Communément appelée le 8-Mars, la Journée internationale de la femme est célébrée dans nombre de pays dont le Burkina Faso. Plusieurs activités sont, à cette occasion, développées par des structures tant publiques que privées en vue de l’amélioration du statut et de la condition des femmes. C’est un jour où les avancées dans ce domaine sont fêtées, mais nous assistons, au Burkina, à une dérive festive qu’il conviendrait de contenir pour nous concentrer sur les vrais enjeux sociopolitiques de cette journée.

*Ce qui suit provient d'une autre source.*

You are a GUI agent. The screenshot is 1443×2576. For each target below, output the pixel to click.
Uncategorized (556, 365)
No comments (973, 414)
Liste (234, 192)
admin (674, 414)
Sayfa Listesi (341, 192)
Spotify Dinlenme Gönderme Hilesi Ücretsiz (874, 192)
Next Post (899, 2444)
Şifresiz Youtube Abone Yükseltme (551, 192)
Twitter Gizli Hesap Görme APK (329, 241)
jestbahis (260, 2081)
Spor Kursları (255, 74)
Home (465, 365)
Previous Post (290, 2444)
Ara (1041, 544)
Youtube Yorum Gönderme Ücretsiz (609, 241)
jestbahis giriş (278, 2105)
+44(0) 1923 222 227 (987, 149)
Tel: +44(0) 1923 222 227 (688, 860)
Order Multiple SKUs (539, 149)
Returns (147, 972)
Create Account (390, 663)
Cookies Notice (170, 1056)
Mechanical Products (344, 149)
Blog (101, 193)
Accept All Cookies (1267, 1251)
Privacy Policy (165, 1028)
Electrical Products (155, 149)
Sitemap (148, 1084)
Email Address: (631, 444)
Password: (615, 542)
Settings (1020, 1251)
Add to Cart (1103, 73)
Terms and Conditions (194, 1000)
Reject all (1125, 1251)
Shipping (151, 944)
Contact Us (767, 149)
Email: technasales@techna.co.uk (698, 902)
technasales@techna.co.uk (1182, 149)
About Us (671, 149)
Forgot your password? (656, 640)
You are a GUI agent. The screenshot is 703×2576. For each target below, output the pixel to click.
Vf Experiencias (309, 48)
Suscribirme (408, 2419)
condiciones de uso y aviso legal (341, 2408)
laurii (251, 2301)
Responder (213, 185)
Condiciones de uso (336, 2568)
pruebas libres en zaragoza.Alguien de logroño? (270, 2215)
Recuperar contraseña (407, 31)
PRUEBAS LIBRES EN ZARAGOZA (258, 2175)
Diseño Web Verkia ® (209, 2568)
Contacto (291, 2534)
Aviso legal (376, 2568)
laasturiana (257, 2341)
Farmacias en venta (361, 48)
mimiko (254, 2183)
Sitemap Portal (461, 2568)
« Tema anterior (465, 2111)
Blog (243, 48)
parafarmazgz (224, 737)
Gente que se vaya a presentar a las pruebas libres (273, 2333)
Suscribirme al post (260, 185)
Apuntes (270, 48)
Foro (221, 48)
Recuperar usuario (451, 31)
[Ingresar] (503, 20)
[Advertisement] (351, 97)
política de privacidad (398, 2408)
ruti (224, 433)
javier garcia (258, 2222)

La Journée internationale de la femme : bref historique

La Journée internationale de la femme puise ses racines dans diverses manifestations de femmes en Amérique du Nord et en Europe, au tout début du 20e siècle, pour réclamer de meilleures conditions de travail (dans les usines), le droit de vote et l’égalité entre les hommes et les femmes. Certains écrits font remonter l’origine de cette journée à une manifestation d’ouvrières américaines du textile en 1857 (BIT, 2011), mais cet événement ne fait pas l’unanimité. D’autres personnes le classent dans le domaine du mythe en se basant sur le fait qu’il n’est relaté nulle part. Une autre date également « oubliée », est le 3 mai 1908 où des femmes socialistes de Chicago, auraient organisé une manifestation pour dénoncer l’exploitation économique et la dépendance politique des femmes. Cette date serait, selon Renée Cotés (1984), la première Journée nationale de la femme (« Le woman day ») aux Etats-Unis.
Plusieurs autres évènements historiques plus consensuels sont contés. Entre autres, des grèves et des répressions qui ont eu lieu dans l’usine textile Triangle Shirtwaist de New-York en 1909. Cette année-là également, le Comité national de la femme du Parti socialiste américain, organisa une manifestation pour le droit de vote des femmes. Cette Journée nationale de la femme que certaines sources (Conseil du Statut de la femme, 2009) considèrent comme le premier « woman day ») fut célébrée sur l’ensemble du territoire des Etats-Unis, le 28 février 1909. Deux ans après, soit le 25 mars 1911, un évènement tragique s’est produit dans la même usine de Triangle Shirtwaist où 146 personnes, en majorité de jeunes femmes et filles, meurent dans l’incendie de l’usine, enfermées par les patrons. Cet évènement malheureux est rappelé dans la mémoire historique des luttes des femmes (BIT, 2011).
En Europe, Clara Zetkin, alors présidente du Secrétariat international des femmes socialistes, propose, en 1910, lors de la Conférence internationale des femmes socialistes à Copenhague, « l’instauration d’une journée des femmes qui serait célébrée chaque année pour servir la propagande en vue de l’obtention du droit de vote des femmes » (Conseil du Statut de la Femme Canada, 2009). Cette proposition fut approuvée à l’unanimité par les déléguées des pays qui étaient présentes. Et donnant suite à cette résolution, la Journée internationale de la femme fut célébrée pour la première fois, le 19 mars 1911, en Allemagne, en Autriche, au Danemark et en Suisse où plus d’un million de femmes et d’hommes ont participé à des rassemblements (ONU, 2013 ; Conseil du Statut de la femme Canada 2009).
Il convient de dire que la Journée internationale de la femme nous rappelle qu’à toutes les époques, et sur tous les continents, des voix de femmes se sont élevées pour dénoncer l’ordre inégalitaire qui présidait à l’organisation de leur vie. Pensons, en Afrique, au combat des femmes Ibo et des femmes de Lagos du Nigéria contre, respectivement, l’impôt et la taxe sur les marchés. La marche des militantes ivoiriennes du PDCI-RDA sur la prison de Grand Bassan en 1949 pour faire libérer les hiérarques de leur parti, ainsi que celle des militantes ghanéennes du Convention People Party sur la Maison d’arrêt de James Fort d’Accra après l’arrestation le 22 janvier 1950 de Kwame N’Krumah peuvent aussi être citées, etc. (Coquery-Vidrovitch, 1994).
L’Organisation des Nations unies, pour sa part, a célébré la première Journée internationale de la femme le 8 mars 1975, lors de l’année internationale de la femme. Deux ans plus tard, en 1977, elle a officialisé cette journée par l’adoption d’une résolution invitant chaque pays membre, à proclamer une journée pour les droits des femmes et la paix mondiale.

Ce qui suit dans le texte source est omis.